Old dogs vs. old men…

…and why I prefer old dogs.

The other day one of the doggie people I follow on Twitter had this link to a story about old dogs… It made me cry, of course, so if you go and read it, have a hankie handy. I’ll wait for you to come back.

It got me thinking about my own situation with old dogs, and old men, since I took care of my ninety-something-year-old father for the past five-plus-something years and have also had an old dog or other at the same time. First there was Crazy Eddie, and now The Old Guy. The Old Guy is actually more like my dad in being really old but in relatively good health, so, inevitably, I came up with some comparisons.

1. If you help an old dog get up out of his bed or off the floor, he doesn’t get all huffy and offended.

2. If an old dog pees his bed, or anyplace else in the house, he doesn’t get all embarrassed.

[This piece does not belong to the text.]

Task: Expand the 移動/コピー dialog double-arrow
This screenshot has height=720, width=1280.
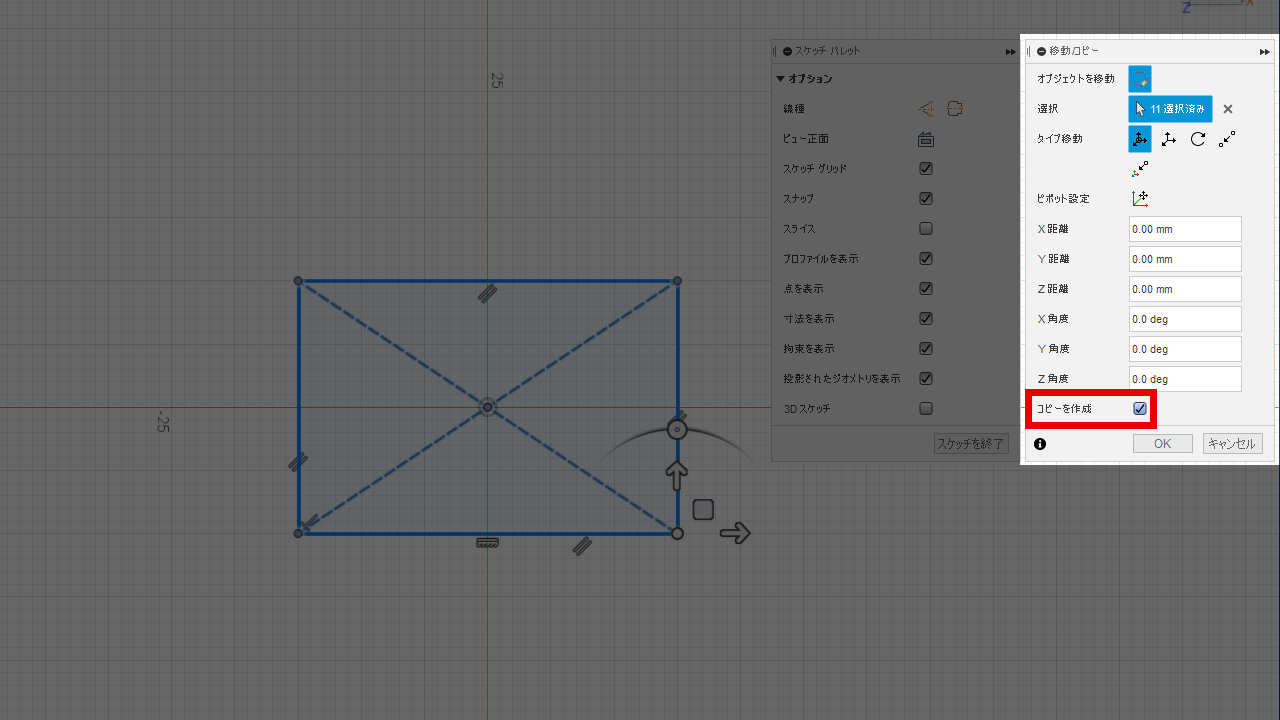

3. If you have to wipe an old dog’s butt, he doesn’t get all huffy and offended and embarrassed.

4. It is not scary to see an old dog naked.

Old dogs may be aware that they can’t do all the things they used to be able to, but they don’t dwell, they don’t sit and feel sorry for themselves and blame everyone else for their sad state. The Old Guy knows he can’t catch the cat, or bunnies in the yard, but he still makes a short lunge-and-snap. Then he looks back at me with a twinkle in his eye like, “Hey, did you see that?” He doesn’t get all upset because he can no longer run the prey down. For him the victory now is that he can still make them run away.

The Basenji Code

The Basenji Code goes something like this.

1.  If I can get it in my mouth, I should be able to swallow it.

2.  If I can swallow it, it is food.

3.  If the food makes me sick, oh, well.

4.  If it moves, I need to chase it.

5.  If I can catch it, it may be food. (See #1.-3.)

6.  If no one is watching, I’m not being a bad dog.

7.  If I’m not on a leash, I don’t have to sit, heel, stay, or listen to my name.

8.  I know that Dammit and No are parts of my name.

9.  Good dog and bad dog are relative terms.

10. I know my people love me whether I do what they want or not.

Now, I’m fully aware of the fact that other dogs, other breeds, have similar Codes, but I would make the argument that the Basenji Code predates those. It may, in fact, be the original Code upon which others are based. Because basenjis are very old. Dogs like basenjis were companions to pharaohs in ancient Egypt. They set the standard for companion dog behavior, and everything that has followed has been an adaptation gained (or lost, depending on your point of view) through selective breeding.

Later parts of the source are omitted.